Her campaign has outraised Garbarino’s $3.7 million to about $1.4 million. Democrats hold a slight registration edge in the district.
Major party committees and outside groups have spent nearly $10.5 million on the race, according to the Center for Responsive Politics, mostly on ads pillorying one of the candidates.
In her political ads, Gordon has sought to exploit Garbarino's allegiance to Trump as a possible liability. Garbarino countered with a pair of TV commercials suggesting a link between Gordon and prominent, divisive Democrats.
One of the ads alleged Democrats wanted to defund police, something Gordon has said she does not support. The other highlighted tax increases Gordon voted for while a member of Babylon’s town council for more than a decade. Meanwhile, Garbarino has scrapped a primary campaign ad showing him with Vice President Mike Pence under a banner “Supporting Trump’s Agenda."
Gordon and Garbarino hew to party ideology on many issues. She favors keeping and expanding the Affordable Care Act. He said at a recent debate that he favors some parts of the law, such as coverage for pre-existing conditions — even though Democrats have noted he voted against such protections in Albany.
They’ve found at least one area of agreement: both Gordon and Garbarino said they would fight to repeal the Trump Administration’s $10,000 cap on deducting state and local taxes from federal income taxes — a major gripe on highly taxed Long Island.
The race is one of three of the most competitive contests in New York City's suburbs.
Further east on Long Island, three-term Republican U.S. Rep.

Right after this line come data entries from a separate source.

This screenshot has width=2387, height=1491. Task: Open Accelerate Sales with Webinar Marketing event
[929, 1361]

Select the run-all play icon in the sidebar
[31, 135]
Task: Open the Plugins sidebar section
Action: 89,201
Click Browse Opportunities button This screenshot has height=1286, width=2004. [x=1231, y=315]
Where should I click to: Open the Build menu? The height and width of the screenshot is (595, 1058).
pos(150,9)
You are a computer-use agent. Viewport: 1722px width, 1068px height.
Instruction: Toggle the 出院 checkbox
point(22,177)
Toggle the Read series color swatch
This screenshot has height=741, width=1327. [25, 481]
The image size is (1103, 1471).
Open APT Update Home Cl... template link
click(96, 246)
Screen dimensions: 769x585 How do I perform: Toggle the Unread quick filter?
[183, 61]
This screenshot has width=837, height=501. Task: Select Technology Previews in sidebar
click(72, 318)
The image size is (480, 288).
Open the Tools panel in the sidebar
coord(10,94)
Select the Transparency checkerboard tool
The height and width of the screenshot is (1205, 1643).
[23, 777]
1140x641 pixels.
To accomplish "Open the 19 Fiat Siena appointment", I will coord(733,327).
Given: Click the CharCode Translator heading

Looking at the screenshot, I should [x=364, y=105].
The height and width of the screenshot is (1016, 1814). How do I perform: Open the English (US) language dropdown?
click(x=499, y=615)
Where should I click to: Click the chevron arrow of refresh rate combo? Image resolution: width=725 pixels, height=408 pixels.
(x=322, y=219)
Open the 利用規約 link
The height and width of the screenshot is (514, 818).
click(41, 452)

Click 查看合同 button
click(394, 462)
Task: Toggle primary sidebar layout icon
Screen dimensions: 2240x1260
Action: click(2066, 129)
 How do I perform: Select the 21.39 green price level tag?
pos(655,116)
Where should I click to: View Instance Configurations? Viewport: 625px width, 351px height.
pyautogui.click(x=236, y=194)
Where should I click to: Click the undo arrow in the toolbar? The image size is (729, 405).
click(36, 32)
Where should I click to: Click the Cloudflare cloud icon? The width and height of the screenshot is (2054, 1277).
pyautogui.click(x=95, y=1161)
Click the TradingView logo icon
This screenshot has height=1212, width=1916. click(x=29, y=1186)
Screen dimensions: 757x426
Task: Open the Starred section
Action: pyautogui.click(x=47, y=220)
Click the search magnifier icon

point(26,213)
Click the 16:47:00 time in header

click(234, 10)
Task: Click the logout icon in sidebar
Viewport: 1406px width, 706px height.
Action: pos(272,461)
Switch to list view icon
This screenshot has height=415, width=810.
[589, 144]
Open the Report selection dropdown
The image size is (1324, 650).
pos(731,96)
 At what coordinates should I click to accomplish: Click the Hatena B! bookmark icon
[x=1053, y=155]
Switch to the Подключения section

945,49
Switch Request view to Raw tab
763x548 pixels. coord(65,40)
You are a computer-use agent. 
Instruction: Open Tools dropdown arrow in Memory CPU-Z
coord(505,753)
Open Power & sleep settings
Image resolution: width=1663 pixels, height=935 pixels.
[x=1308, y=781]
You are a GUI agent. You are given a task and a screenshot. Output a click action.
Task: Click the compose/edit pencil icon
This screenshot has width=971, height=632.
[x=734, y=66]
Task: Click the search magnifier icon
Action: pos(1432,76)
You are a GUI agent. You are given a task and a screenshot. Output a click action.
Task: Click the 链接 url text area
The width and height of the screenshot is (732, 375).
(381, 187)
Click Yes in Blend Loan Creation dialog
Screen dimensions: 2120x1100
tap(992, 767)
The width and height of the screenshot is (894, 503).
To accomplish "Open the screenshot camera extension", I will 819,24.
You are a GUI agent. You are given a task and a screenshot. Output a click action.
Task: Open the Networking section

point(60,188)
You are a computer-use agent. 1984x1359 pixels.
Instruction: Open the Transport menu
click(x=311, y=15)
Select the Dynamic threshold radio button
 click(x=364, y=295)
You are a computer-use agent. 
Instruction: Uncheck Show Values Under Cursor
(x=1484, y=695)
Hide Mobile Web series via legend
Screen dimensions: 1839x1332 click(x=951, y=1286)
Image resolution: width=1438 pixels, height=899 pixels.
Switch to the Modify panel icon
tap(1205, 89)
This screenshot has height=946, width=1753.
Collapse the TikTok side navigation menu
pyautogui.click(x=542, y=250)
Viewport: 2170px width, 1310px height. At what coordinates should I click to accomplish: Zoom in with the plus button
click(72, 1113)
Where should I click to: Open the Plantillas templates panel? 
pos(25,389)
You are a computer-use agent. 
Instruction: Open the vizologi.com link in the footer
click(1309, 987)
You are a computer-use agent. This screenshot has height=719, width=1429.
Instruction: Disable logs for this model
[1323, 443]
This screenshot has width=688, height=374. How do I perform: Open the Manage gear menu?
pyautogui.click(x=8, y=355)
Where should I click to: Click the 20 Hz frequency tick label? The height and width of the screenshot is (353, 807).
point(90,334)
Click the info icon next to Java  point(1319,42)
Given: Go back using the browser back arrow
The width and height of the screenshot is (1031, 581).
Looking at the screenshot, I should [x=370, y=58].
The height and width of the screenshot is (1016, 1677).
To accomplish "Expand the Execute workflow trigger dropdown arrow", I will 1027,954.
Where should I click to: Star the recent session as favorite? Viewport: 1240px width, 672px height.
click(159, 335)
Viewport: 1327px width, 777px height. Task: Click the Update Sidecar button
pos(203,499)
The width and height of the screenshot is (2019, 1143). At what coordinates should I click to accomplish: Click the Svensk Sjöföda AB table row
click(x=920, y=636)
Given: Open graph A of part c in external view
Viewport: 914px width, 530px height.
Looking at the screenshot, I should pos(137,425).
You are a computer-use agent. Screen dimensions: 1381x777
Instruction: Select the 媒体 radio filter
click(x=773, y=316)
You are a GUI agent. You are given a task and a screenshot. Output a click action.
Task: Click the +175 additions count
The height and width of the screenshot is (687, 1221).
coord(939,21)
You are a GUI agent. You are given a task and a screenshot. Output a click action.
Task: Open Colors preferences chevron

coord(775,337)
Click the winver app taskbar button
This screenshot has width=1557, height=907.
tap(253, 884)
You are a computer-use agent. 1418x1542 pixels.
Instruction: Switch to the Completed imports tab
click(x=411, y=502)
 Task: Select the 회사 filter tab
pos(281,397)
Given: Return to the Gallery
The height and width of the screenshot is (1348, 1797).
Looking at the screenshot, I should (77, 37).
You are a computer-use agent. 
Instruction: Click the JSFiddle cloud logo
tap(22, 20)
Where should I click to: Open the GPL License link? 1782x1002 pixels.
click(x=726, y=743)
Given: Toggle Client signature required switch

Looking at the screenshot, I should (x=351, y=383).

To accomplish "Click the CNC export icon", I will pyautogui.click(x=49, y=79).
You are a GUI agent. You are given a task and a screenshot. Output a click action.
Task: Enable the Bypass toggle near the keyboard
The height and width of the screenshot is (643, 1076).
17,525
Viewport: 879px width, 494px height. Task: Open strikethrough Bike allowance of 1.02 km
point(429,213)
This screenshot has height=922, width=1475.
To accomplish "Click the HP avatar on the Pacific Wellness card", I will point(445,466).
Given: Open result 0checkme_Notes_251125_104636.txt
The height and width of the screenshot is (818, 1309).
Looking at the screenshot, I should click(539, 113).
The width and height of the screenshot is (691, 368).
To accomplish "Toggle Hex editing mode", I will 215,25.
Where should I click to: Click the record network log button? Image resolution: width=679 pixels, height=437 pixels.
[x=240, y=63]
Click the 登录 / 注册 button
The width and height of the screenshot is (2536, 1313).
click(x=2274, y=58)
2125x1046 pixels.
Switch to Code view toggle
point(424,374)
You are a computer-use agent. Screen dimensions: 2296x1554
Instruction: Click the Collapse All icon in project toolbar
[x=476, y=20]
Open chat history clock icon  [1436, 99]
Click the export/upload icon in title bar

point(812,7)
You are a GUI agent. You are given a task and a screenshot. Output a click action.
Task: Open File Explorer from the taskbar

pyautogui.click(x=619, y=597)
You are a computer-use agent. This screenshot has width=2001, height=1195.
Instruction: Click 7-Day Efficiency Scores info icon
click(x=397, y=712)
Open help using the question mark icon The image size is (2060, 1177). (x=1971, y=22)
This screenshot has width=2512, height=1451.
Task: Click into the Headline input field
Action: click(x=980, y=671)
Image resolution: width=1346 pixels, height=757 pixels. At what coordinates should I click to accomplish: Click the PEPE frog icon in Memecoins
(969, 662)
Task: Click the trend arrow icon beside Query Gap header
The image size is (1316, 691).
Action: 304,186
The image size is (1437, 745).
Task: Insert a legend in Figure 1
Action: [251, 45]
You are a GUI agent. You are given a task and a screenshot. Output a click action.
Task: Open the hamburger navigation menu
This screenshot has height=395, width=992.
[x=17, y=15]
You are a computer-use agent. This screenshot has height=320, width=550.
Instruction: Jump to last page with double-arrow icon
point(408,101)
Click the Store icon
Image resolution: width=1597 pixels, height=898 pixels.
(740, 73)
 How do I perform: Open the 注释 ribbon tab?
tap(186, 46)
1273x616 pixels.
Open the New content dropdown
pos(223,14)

Lee Zeldin faces a challenge from Democrat Nancy Goroff, a Stony Brook University chemistry professor seeking public office for the first time.
That race has centered on the candidates' disparate views of Trump's response to coronavirus, as well as the Black Lives Matter movement.
Zeldin, an Iraq War veteran and U.S. Army Reserve lieutenant colonel, praised Trump’s handling of the pandemic as “phenomenal” during a speech to the Republican National Convention.
Goroff has aired campaign ads accusing Trump and Zeldin of ignoring health experts' guidance. She pledged to “use science and facts to guide us out of this crisis."
One of Zeldin's ads showed Goroff at a Black Lives Matter march and described Goroff as a “radical professor" who favors emptying prisons of violent criminals. Goroff has said she opposes defunding the police, but wants the U.S. Justice Department to collect data on police misconduct and would support research to reduce police violence.
In the Hudson Valley, fourth-term Democrat Sean Patrick Maloney is squaring off with Republican Chele Farley, who suffered a landslide loss two years ago when she took on Democratic Sen. Kirsten Gillibrand in a statewide race.
Maloney was New York’s first openly gay member of Congress when he was first elected in 2012. The district, which covers Orange and Putnam counties and parts of Dutchess and Westchester counties north of New York City, is one of a few in the U.S. where voters favored Trump in 2016, but picked a Democrat to represent them in Congress.
Associated Press reporters Karen Matthews and Deepti Hajela contributed to this report.